Parlant de contentieux, la nouvelle réglementation sur les abandons de poste vous semble-t-elle de nature à réduire les conflits ?

A. d’H. : Tout d’abord, la hausse de la pratique de l’abandon de poste par les salariés est une réalité. Cette augmentation est de l’ordre de 60 % ces dernières années et il fallait bien qu’une solution soit trouvée. Le problème, c’est que la nouvelle réglementation adoptée risque de virer à l’usine à gaz. La mise en demeure du salarié absent me paraît difficile à mettre en place et les fautes de procédure risquent à leur tour d’entraîner des contentieux. Je ne suis pas sûre qu’il s’agissait de la réponse idéale qu’attendaient les employeurs.

Certains employeurs se plaignent que le recul de l’âge de départ à la retraite et l’allongement des carrières ne se traduisent par des dépenses supplémentaires en matière de complémentaires santé. Y a-t-il des risques de contentieux ?

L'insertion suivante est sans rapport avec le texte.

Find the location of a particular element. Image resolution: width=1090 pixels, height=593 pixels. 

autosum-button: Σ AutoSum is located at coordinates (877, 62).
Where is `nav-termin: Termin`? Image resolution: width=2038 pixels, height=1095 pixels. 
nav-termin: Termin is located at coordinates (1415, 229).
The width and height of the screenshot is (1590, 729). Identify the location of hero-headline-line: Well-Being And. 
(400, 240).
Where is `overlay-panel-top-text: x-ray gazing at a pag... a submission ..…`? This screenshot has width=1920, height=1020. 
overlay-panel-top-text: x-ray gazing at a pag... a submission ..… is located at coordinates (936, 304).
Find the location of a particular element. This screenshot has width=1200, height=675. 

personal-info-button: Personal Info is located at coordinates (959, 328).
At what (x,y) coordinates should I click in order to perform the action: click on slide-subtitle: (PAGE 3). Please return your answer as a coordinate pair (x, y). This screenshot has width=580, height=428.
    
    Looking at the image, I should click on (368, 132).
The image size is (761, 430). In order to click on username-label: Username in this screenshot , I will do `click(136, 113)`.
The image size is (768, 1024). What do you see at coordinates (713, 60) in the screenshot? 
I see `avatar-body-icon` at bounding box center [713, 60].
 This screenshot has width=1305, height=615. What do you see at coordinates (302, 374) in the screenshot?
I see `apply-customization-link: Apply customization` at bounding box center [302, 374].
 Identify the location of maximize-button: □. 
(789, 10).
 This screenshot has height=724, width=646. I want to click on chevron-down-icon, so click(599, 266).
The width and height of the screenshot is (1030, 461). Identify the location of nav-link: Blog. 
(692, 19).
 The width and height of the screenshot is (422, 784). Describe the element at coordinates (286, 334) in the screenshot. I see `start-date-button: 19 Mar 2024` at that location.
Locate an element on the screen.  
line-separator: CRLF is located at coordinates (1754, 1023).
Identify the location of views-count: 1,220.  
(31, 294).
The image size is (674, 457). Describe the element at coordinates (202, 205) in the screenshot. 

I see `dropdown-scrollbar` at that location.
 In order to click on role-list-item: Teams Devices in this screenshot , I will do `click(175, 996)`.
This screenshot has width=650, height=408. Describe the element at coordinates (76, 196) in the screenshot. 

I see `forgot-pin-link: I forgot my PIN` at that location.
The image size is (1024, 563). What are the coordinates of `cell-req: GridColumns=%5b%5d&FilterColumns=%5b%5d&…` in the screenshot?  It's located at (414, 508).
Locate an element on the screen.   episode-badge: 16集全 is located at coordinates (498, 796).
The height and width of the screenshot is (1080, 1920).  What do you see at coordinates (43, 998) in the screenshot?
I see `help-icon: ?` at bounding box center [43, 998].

A. d’H. : De contentieux, c’est peu probable, mais les mutuelles et les sociétés de prévoyance vont sans doute revoir leurs tarifs à la hausse. Elles l’ont déjà fait lorsque les complémentaires santé sont devenues obligatoires après la loi sur la sécurisation de l’emploi de 2013 et elles vont recommencer. L’autre conséquence du vieillissement de la population au travail, ce sera l’augmentation des dépenses liées aux accidents du travail ou maladies professionnelles. Dans ces conditions, il n’est pas anormal qu’une organisation patronale comme la CPME propose une exonération de cotisations sociales sur les salariés âgés dans le cadre de la future négociation sur l’emploi des seniors.

Les syndicats veulent profiter des concertations sur le pacte de la vie au travail pour remettre en question le contenu des ordonnances de 2017 et aller, pour certaines organisations, jusqu’à donner davantage d’autonomie aux CSSCT, voire ressusciter les CHCST ? Qu’en pense AvoSial ?

A. d’H. : Personnellement, je ne suis pas favorable au retour des CHSCT. Ils pouvaient constituer des instances de blocage et la centralisation du dialogue social a permis d’obtenir des gains qualitatifs. Peut-être qu’à ce stade, les CSSCT n’ont pas encore donné tout leur potentiel, mais nous n’en sommes qu’à la deuxième mandature des CSE et les instances sont encore en rodage. Certaines entreprises commencent à donner davantage d’espace à leurs CSSCT, d’autres à installer plus de représentants de proximité parce qu’elles en éprouvent le besoin. Laissons du temps au temps.